Tasks for this exercise:
1) In the passage on tournament judging by region, how many Grand Prix Head Judges are said to call the Mid-Atlantic home?
2) Pick up the passage on tournament judging by region where it stops, and keep the same style.

Document segment:
※

Until, of course, its hockey playoff season or a Canada vs USA gold-medal Olympic hockey game. Then we’re a nation of outright hooligans 🙂
Eric Dustin Brown (USA-Midatlantic)
I’ve spent most of my time judging in the Midatlantic and over the years I have watched our region be consistently excellent at tournament operations. We’re very lucky to have the SCG Tour and a high volume of stores, giving lots of opportunities to our judges to learn from others. We currently have 5 Grand Prix Head Judges calling the Mid-Atlantic home, along with a former Grand Prix and Pro Tour Head Judge. These judges are working events at the highest level, as a result they are able to bring their experience and expertise back home to the region. By educating our new tournament judges on best practices we can continue to build an even stronger base of events judges in our future.
Hans Wang (Greater China)

※

Dataset:
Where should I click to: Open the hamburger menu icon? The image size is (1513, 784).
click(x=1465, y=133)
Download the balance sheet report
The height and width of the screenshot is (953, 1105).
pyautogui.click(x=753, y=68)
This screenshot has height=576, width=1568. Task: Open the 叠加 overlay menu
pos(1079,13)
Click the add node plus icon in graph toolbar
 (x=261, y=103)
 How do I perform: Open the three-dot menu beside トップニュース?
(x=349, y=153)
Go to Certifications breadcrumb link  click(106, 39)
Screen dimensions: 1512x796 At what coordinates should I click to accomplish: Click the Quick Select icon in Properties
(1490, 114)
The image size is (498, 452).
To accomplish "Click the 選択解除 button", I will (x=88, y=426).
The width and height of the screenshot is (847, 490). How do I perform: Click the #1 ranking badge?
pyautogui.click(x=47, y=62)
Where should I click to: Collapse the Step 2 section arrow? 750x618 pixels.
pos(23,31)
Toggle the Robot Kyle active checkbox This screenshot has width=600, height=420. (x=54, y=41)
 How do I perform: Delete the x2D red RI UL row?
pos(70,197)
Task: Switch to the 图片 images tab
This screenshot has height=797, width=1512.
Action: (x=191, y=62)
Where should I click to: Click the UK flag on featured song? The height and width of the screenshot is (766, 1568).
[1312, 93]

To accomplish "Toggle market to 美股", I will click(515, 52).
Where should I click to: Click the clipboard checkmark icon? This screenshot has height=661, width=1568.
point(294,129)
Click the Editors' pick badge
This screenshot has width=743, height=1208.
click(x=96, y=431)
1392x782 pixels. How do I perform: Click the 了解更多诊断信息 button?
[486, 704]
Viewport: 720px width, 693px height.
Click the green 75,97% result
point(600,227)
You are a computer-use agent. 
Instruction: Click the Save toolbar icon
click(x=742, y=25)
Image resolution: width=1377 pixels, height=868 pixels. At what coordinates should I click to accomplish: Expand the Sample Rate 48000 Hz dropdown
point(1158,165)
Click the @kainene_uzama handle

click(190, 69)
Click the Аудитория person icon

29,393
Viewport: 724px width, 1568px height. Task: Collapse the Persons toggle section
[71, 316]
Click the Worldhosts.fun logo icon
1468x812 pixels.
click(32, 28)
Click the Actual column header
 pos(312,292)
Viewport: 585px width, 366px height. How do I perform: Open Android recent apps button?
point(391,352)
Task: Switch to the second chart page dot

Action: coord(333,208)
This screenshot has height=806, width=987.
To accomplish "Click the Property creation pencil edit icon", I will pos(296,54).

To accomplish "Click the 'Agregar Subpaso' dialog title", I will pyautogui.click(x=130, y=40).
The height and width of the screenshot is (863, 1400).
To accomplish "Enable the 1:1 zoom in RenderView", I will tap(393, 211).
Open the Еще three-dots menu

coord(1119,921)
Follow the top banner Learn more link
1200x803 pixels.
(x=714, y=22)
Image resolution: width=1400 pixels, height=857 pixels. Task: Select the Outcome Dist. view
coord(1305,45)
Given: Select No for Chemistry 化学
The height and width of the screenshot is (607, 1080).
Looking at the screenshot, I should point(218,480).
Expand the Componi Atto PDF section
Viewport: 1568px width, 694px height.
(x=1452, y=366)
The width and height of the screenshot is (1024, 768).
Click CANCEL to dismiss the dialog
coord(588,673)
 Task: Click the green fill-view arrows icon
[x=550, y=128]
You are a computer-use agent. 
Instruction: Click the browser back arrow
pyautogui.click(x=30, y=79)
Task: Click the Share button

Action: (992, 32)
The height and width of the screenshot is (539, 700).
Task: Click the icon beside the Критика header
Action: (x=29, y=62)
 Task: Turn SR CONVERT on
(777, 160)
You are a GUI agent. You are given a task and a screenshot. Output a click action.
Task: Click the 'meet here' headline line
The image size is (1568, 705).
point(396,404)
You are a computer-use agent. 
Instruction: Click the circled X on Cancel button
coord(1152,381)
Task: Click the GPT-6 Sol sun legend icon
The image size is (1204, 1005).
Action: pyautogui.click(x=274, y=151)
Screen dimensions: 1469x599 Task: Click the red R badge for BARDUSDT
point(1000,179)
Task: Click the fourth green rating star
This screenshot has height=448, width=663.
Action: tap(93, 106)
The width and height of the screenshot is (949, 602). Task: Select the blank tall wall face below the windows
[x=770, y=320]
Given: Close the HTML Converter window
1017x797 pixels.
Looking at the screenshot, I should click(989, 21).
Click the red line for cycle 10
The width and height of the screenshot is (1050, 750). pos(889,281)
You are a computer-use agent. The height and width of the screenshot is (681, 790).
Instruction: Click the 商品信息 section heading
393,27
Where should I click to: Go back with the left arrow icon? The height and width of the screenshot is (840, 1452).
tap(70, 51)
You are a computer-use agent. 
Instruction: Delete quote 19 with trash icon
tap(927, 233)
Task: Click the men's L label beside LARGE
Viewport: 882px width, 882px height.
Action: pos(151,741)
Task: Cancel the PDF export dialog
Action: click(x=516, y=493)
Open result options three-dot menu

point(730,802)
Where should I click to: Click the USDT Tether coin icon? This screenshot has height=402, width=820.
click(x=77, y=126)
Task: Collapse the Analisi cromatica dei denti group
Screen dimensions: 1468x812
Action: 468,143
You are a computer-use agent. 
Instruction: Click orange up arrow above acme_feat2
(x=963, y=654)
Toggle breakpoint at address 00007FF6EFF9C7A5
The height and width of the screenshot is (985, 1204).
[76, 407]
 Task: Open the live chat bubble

※

Exercise answers:
1) Five.

2)
Within the program, I’d say Community; but if speaking more broadly, I’d say Passion. It’s kind of the both sides of one thing: Without passion, we won’t be able to build our community; Without community, there’s no way we can keep our passion.
While we don’t have that many big events (GPs or Opens) in our region, all the judges treasures every chance they can join a event, no matter it’s a Grand Prix with more than 1000 players, or a local event barely get eight players. They focus on their task, try to squeeze any experience out from the interaction with players, the philosophy of every judge call they answer, or the process of the tournament organizing. They are thirsty to anything they can get from being a judge, and that supports the fantastic community we have.
We discuss ruling and policies, we learn from others for running events; We share all the wonderful things in our daily life, and of course, encourage others when things are not going that well. We fly thousands miles for a judge conference, or take already-not-enough days-off to join other judges’ big life events. This is my community. It’s not only about Magic: The Gathering, it’s not only about judges, it’s about friends, it’s about sisterhood and brotherhood. And that’s what my region stands out in the program.
Johanna Virtanen (Europe-North)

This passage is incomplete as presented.